Aveva 92 anni mia madre quando lo scorso 1 agosto ha smesso di respirare e le prime parole che mi sono sentita dire sono state che, in fin dei conti, era una buona età per morire, che non tutti hanno la fortuna di vivere indipendenti fino all’ultimo e che, quindi, andava bene così. Tutto vero e logico ma, analogicamente parlando, se chi se ne è andato è il Nord, quel che andrebbe detto non ha nulla a che vedere con l’età, ma con la dimensione nuova che costringe chi resta a riordinare i riferimenti della propria vita, ricollocando ogni presenza in modo diverso.
Ecco allora che non si tratta di imparare a convivere con uno spazio vuoto, ma di trovare - da un lato un nuovo posto dentro di sé per continuare a condividere alcuni momenti con chi non c’è più, - dall’altro la consapevolezza che, in realtà, c’è un Nord ben più grande che non vacilla mai. Ringrazio il disorientamento di questi giorni perché mi sta regalando il silenzio profondo, quello che mi avvolge nel sonno e nella veglia e che mi porta a ricercare la solitudine non come isolamento, ma come sospensione di vita in grado di traghettarmi oltre la nebbia che ovatta il mio sentire.
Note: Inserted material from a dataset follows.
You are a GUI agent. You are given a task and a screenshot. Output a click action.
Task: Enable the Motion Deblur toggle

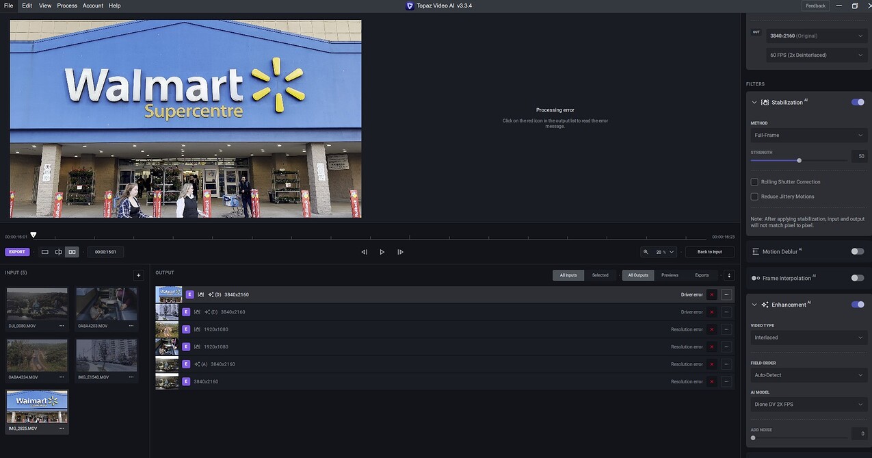tap(857, 251)
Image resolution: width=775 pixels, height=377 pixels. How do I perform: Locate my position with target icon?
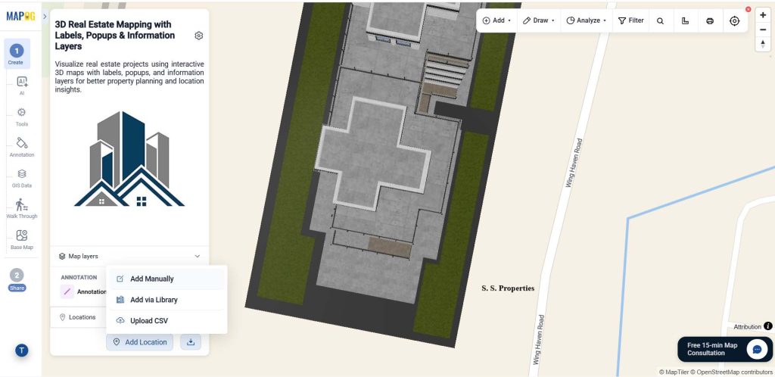[x=734, y=20]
Lentamente mi arrendo. È allora che la presenza del Tutto colma l’illusione della separazione e sperimento che nessuno può essere separato da nessuno, perché tutto vive e tutto è Uno. Da sempre e per sempre. I genitori mi hanno donato la vita affinché io, vivendo, potessi ricordarmi chi sono, riconnettermi con la mia essenza divina e veleggiare verso l’eterno Nord. Quando l’ultimo genitore se ne va, so che la prossima sarò io; da qui a quel giorno avrò preziosi minuti per onorare il mio vivere su questo pianeta e recuperarne il significato autentico, quello che smarrisco nei teatrini quotidiani delle umane miserie, ma l’unico in grado di donarmi la pienezza della resa incondizionate alla dolcezza dell’abbraccio Paterno.
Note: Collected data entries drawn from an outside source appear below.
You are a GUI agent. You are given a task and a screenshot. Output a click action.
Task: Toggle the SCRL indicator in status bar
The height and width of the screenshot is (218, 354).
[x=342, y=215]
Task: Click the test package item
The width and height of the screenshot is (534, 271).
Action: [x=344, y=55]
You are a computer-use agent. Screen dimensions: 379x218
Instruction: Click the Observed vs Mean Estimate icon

C’è così tanto amore! È ovunque io posi lo sguardo: nelle nuvolette che sbuffano in cielo, nel cigno che plana maestoso sull’acqua, nel pesco carico di frutti, nel cuore che mi sostiene in questo misterioso viaggio attraverso le paludi e le meraviglie dell’esistenza. Quando l’ultimo genitore se ne va, il mondo intero sembra zittirsi per rispecchiare il mio silenzio profondo e lasciar affiorare la prima parola di un nuovo capitolo: «Grazie».